The car has a bolder and more aggressive face than the outgoing version, with a single slat grille and a bigger lozenge Renault emblem in the middle. The front bumpers have also been re-sculpted to integrate bigger fog lamps and air vents. It also gets day time running lights — standard now in this category — and better looking alloy wheels.
Inside, changes are minimal. Fluence always had the best cabin in the category—albeit a little stingy on features. The dashboard is simplistic with none of the flair of a Hyundai or a Chevy, but it is very functional. And the quality of materials, be it the seat fabric or the dashboard, is a cut above par. Space is also adequate and three people can be seated at the rear for the long haul without major discomfort. We still do not find knobs behind the steering wheel for audio control appealing, though it seems a Renault favourite.

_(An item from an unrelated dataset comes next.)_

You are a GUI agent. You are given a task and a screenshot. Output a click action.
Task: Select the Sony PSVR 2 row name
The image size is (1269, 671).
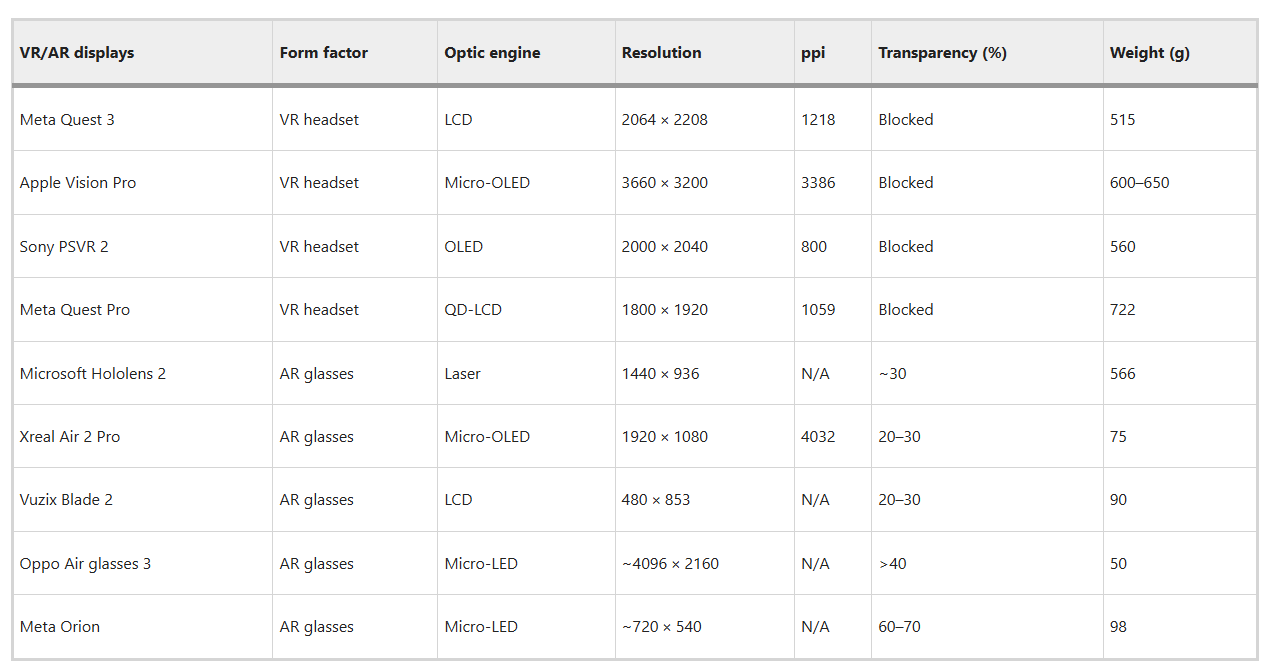tap(64, 247)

The Fluence does not offer a petrol variant any more; what we get instead is the 1.5-K9K diesel motor used in so many other Renault and even Nissan cars. The engine is the least powerful in its segment, and it shows. Below 2000 rpm there is an awful amount of turbo lag, making it a chore to drive the car. On the highway though, it is bolstered by a terrific midrange, and coupled with great handling characteristics, the car is decent for long-distance drives.
The main problem with the Fluence is that while it does everything well, it does not do anything exceptionally well. It is a good looking sedan with a decent road presence, but is relatively flat before a Hyundai Elantra or Chevrolet Cruze. It handles much better than those two, but cannot match up to the new Octavia, which also has more engine options.